Besondere Ereignisse

Scope: Katastrophen- und Havariefälle, Sabotage, Erpressung, globalpolitische Ereignisse

Unsere Aktivitäten basieren auf einem technologisch komplexen, vernetzten Produk­tions­system. Dem Risiko von Be­­triebsstörungen begegnen wir generell mit systematischer Wartung und dem Einsatz qua­lifizierter Mitarbeiter sowie mit kontinuierlicher Qua­li­­täts­­sicherung und Ver­besserung unserer Prozesse. Der Natur des Eisenbahn­geschäfts als offenem System entsprechend, können be­stimmte Faktoren (wie Natur­ereignisse, Unfälle, Anschläge oder Dieb­­stähle), die sich potenziell negativ auf den Be­­triebs­­­ablauf auswirken, von uns nur bedingt be­­ein­flusst werden. Hier gilt unser Bemühen der Minimierung möglicher Auswirkungen. Allerdings können hieraus auch Kos­­ten­­­risiken aus Gegenmaßnahmen resultieren.
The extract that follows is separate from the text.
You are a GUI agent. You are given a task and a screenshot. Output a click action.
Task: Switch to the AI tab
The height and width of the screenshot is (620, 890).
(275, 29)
Schäden an unserer Infrastruktur durch Extremwetter­ereignisse führen unter anderem zu Erlöseinbußen, Pönale­­zahlungen und zu einem erhöhten Mittelbedarf für präventive Maß­­­nahmen. Zur Auslegung der Produktionsmittel auf Extremwetter­ereignisse und zur Vermeidung einer eingeschränkten Betriebsqualität infolge von Wetterschäden arbeitet der DB-Konzern gemeinsam mit nationalen und internationalen Experten an der Anpassung externer technischer Regelwerke an veränderte klimatische Bedingungen. Darüber hinaus wird das Störungsmanagement überarbeitet, um Folgewirkungen zu minimieren.

Zusätzliche Maßnahmen zur Erhöhung der öffentlichen Sicherheit unter anderem in den Personenbahnhöfen, zum Beispiel durch höhere Anforderungen an Qualität und Quan­­tität der Videoüberwachung, können zu zusätzlichen Kosten­­belastungen führen.